Stefan Piesche, Constant Contact CTO, spoke at the Data @Scale conference in Boston, hosted by Facebook. He discussed how Constant Contact moved from scaling data vertically in large DB2 databases attached to even larger SANs, to using Cassandra as a horizontally scalable data tier for key/value type data.

CTCT used to scale data vertically in large DB2 databases attached to even larger SANs. Since this is not only cost prohibitive but poses significant scalability and availability issues, we have now 2 primary other data strategies.

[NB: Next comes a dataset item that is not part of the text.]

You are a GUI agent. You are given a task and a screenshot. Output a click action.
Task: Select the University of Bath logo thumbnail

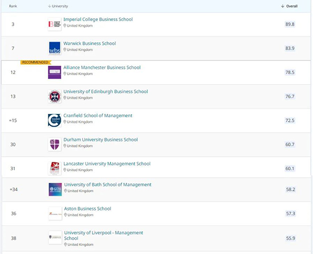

Cassandra. We use Cassandra as a horizontally scalable data tier for key/value type data. We have around 350 Cassandra nodes spanning 2 data centers. That systems provides 10x the performance of the old RDBMS and 1/10th of the cost. This system is our consumer event tracking systems that scales to 100TB of data, 150BN records that arrive at a velocity of 10k/sec.

Sharded mysql. Our largest deploy is a 36TB system spanning 2 data centers. But, instead of just sharding the DB tier, we even shard the application tier using that system in order to provide complete transparency of the sharding mechanism. Our SOA allows for RESTful access of that data, without any knowledge of the underlying sharding mechanism. However, we have learned that this led to a substantial underutilization of the app tiers – a 96 node cluster of a Ruby Rails application – so we are looking into proprietary DB level sharding mechanisms as well.

The mixture of RDMBS and NOSQL data tiers has caused issues in our analytics platform, a 150TB Hadoop cluster. We use similar mechanism like Netflix does to read data from Cassandra nodes – reading from the SSTables to extract the data.